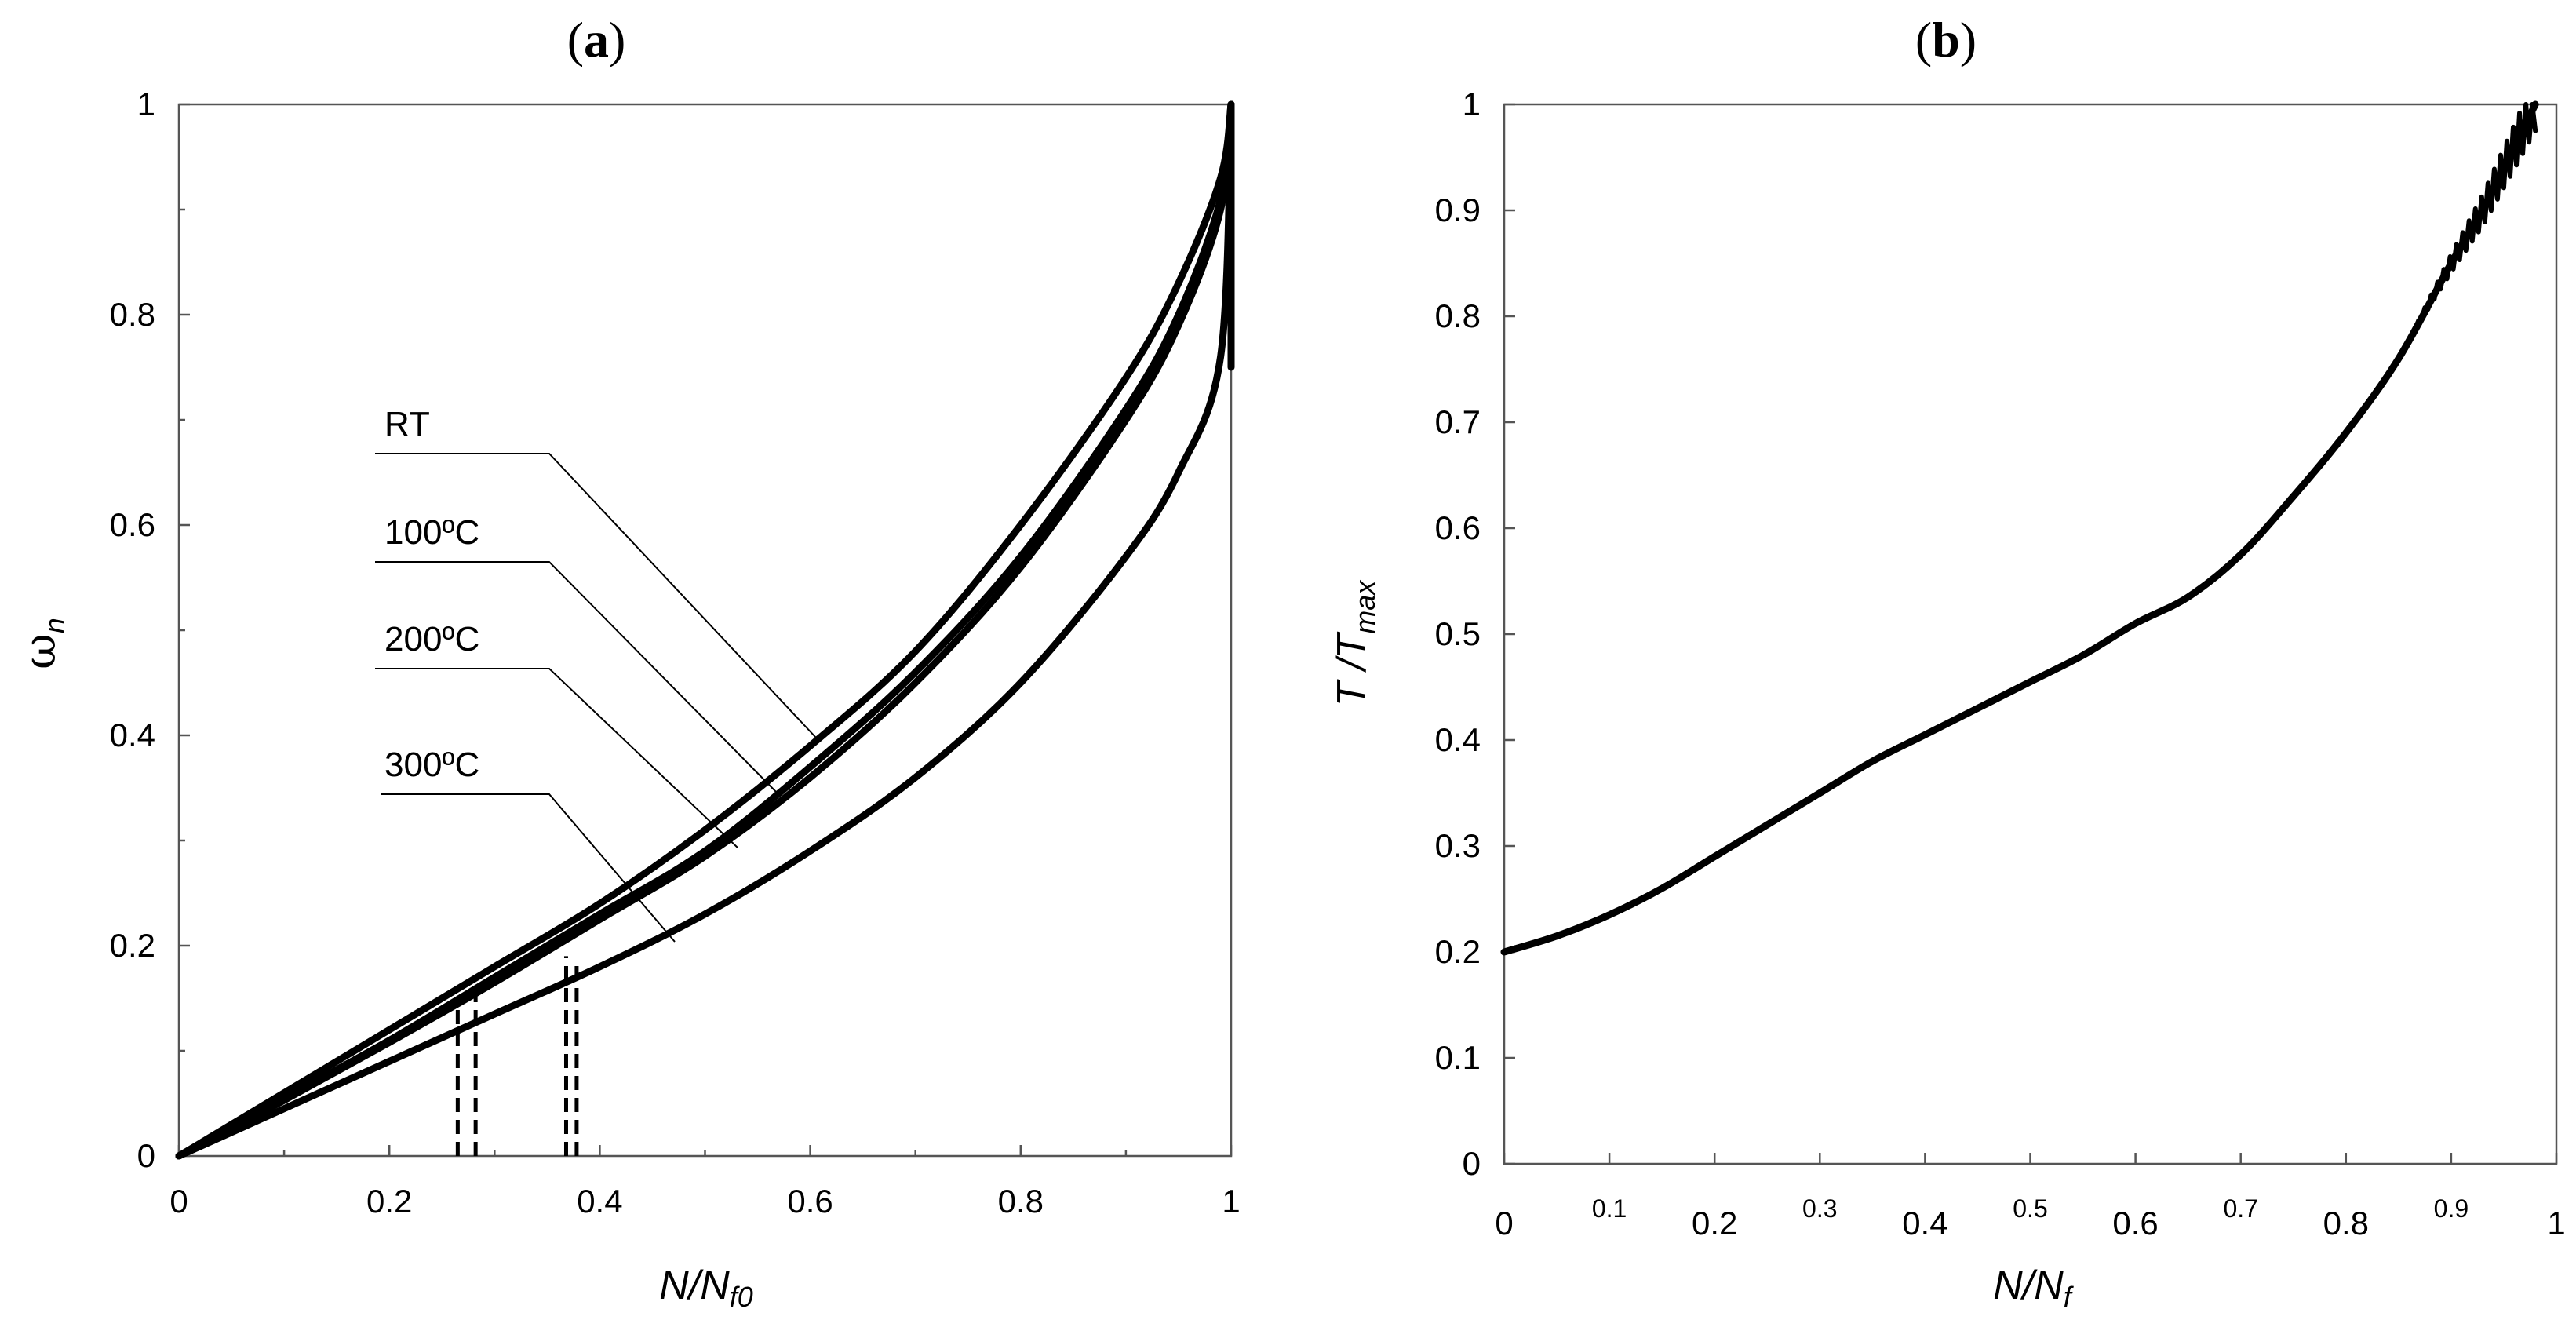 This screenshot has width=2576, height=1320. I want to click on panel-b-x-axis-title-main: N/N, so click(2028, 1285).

----------

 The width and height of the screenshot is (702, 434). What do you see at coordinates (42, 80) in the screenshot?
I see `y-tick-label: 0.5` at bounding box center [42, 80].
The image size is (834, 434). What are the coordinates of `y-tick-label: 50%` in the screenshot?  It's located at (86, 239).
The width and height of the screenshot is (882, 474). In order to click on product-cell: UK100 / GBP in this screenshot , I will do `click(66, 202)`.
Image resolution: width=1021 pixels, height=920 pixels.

----------

WORK ORDER> Print the records unchanged, beginning at the line that contains "The width and height of the screenshot is (702, 434)." and ending after the line that contains "Image resolution: width=1021".

ANSWER SECTION>
 The width and height of the screenshot is (702, 434). What do you see at coordinates (42, 80) in the screenshot?
I see `y-tick-label: 0.5` at bounding box center [42, 80].
The image size is (834, 434). What are the coordinates of `y-tick-label: 50%` in the screenshot?  It's located at (86, 239).
The width and height of the screenshot is (882, 474). In order to click on product-cell: UK100 / GBP in this screenshot , I will do `click(66, 202)`.
Image resolution: width=1021 pixels, height=920 pixels.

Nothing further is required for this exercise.